(Word and item position data)

--- begin ---

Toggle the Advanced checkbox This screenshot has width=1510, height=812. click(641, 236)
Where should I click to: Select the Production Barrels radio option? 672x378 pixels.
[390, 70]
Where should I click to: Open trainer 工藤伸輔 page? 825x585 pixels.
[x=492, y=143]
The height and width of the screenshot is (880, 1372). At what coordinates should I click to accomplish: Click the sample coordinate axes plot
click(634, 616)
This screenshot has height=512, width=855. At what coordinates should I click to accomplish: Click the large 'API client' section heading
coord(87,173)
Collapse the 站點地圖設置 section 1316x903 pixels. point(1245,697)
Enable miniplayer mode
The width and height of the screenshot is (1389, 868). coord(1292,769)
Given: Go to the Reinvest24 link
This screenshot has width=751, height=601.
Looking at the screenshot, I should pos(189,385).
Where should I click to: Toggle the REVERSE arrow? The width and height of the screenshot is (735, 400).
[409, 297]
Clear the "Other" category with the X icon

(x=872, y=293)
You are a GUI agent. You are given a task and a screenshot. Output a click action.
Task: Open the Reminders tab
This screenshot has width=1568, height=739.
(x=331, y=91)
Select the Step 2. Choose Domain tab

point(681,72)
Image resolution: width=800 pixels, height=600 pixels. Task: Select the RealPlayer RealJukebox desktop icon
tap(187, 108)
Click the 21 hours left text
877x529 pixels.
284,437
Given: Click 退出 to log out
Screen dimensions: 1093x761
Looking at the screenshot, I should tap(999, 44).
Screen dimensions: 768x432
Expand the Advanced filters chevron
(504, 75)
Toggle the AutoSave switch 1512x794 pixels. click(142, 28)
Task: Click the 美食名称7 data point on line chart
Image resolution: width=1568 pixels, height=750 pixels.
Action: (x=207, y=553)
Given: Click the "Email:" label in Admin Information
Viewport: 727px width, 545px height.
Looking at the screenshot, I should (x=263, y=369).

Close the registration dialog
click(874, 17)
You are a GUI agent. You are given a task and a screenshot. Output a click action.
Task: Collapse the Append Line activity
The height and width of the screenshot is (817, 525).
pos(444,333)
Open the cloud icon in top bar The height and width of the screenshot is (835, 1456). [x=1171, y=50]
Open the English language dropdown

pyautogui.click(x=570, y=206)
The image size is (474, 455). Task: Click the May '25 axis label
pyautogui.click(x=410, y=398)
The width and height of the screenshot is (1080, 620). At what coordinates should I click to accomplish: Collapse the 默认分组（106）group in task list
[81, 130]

--- end ---

→ **Given request**: Revise the material above by replacing "Where should I click to" with "Where do I click to" wherever it appears, and leave everything else the same.

→ **The solution**:
Toggle the Advanced checkbox This screenshot has width=1510, height=812. click(641, 236)
Where do I click to: Select the Production Barrels radio option? 672x378 pixels.
[390, 70]
Where do I click to: Open trainer 工藤伸輔 page? 825x585 pixels.
[x=492, y=143]
The height and width of the screenshot is (880, 1372). At what coordinates should I click to accomplish: Click the sample coordinate axes plot
click(634, 616)
This screenshot has height=512, width=855. At what coordinates should I click to accomplish: Click the large 'API client' section heading
coord(87,173)
Collapse the 站點地圖設置 section 1316x903 pixels. point(1245,697)
Enable miniplayer mode
The width and height of the screenshot is (1389, 868). coord(1292,769)
Given: Go to the Reinvest24 link
This screenshot has width=751, height=601.
Looking at the screenshot, I should pos(189,385).
Where do I click to: Toggle the REVERSE arrow? The width and height of the screenshot is (735, 400).
[409, 297]
Clear the "Other" category with the X icon

(x=872, y=293)
You are a GUI agent. You are given a task and a screenshot. Output a click action.
Task: Open the Reminders tab
This screenshot has width=1568, height=739.
(x=331, y=91)
Select the Step 2. Choose Domain tab

point(681,72)
Image resolution: width=800 pixels, height=600 pixels. Task: Select the RealPlayer RealJukebox desktop icon
tap(187, 108)
Click the 21 hours left text
877x529 pixels.
284,437
Given: Click 退出 to log out
Screen dimensions: 1093x761
Looking at the screenshot, I should tap(999, 44).
Screen dimensions: 768x432
Expand the Advanced filters chevron
(504, 75)
Toggle the AutoSave switch 1512x794 pixels. click(142, 28)
Task: Click the 美食名称7 data point on line chart
Image resolution: width=1568 pixels, height=750 pixels.
Action: (x=207, y=553)
Given: Click the "Email:" label in Admin Information
Viewport: 727px width, 545px height.
Looking at the screenshot, I should (x=263, y=369).

Close the registration dialog
click(874, 17)
You are a GUI agent. You are given a task and a screenshot. Output a click action.
Task: Collapse the Append Line activity
The height and width of the screenshot is (817, 525).
pos(444,333)
Open the cloud icon in top bar The height and width of the screenshot is (835, 1456). [x=1171, y=50]
Open the English language dropdown

pyautogui.click(x=570, y=206)
The image size is (474, 455). Task: Click the May '25 axis label
pyautogui.click(x=410, y=398)
The width and height of the screenshot is (1080, 620). At what coordinates should I click to accomplish: Collapse the 默认分组（106）group in task list
[81, 130]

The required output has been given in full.